While some blame the companies for their own problems, others warn that bankruptcy in the industry would deepen the nation's economic woes.

United Auto Workers President Ron Gettelfinger, who testifies before Congress this week, tells Steve Inskeep that bankruptcy is not a viable option for the industry.

"We've been through enough of these bankruptcies that I can tell you, that is the worst possible path for this industry to go in," Gettelfinger says. Filing for Chapter 11 protection "would lead to Chapter 7, which is liquidation," he says. "I firmly believe that."

Gettelfinger says a big part of the industry's problem is that consumers can't get loans for new vehicles.

In October 2007, General Motors' stock was over $42 a share. Since then, GM stock has dropped as low as the single digits. "We had made a transformational agreement with that company, and they were on the road to success. Now, since December, we've lost 1.2 million jobs in this country. Then, if we pile on that, that we saw the housing market collapse, we saw Wall Street in the tank, the credit market is so tight out there — this industry got caught up in that."
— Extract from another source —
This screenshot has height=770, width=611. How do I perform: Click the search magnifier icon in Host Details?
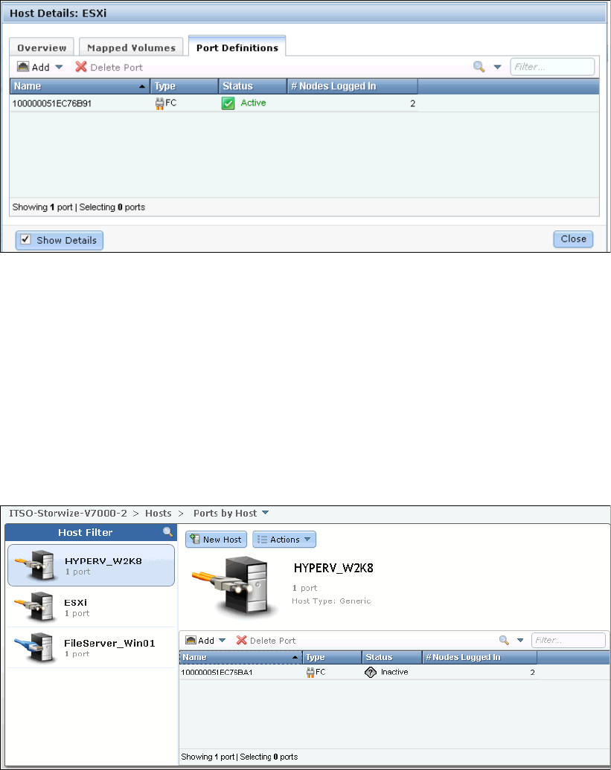480,67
The industry went from doing well a year ago to being in the tank today, Gettelfinger says, "because consumers cannot get loans. I think it's imperative that the government issue this low-interest bridge loan to help us through this economic downturn."

Critics of the industry blame management of the Big Three automakers for the industry's woes, as well as complicated deals with the union.
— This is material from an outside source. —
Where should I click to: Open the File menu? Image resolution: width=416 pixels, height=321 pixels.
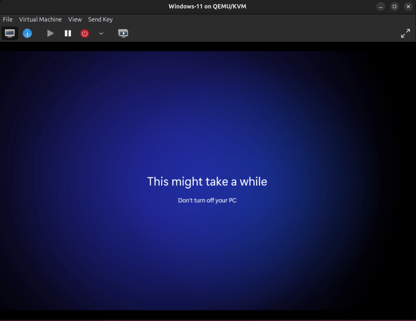tap(8, 19)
But Gettelfinger says it's unfair to place blame solely on management, and he isn't asking for a shake-up. He dismisses criticisms that the UAW agreements have too many rules, saying the deals were "filled with concessions."

"Workers at the UAW, both active and retired, have stepped up to the plate time and time again to help our industry. ... Look at the quality improvements that have been made over the years. ... Today, the vehicles that are on the road that are assembled by the UAW members at the Big Three are second to none," he says.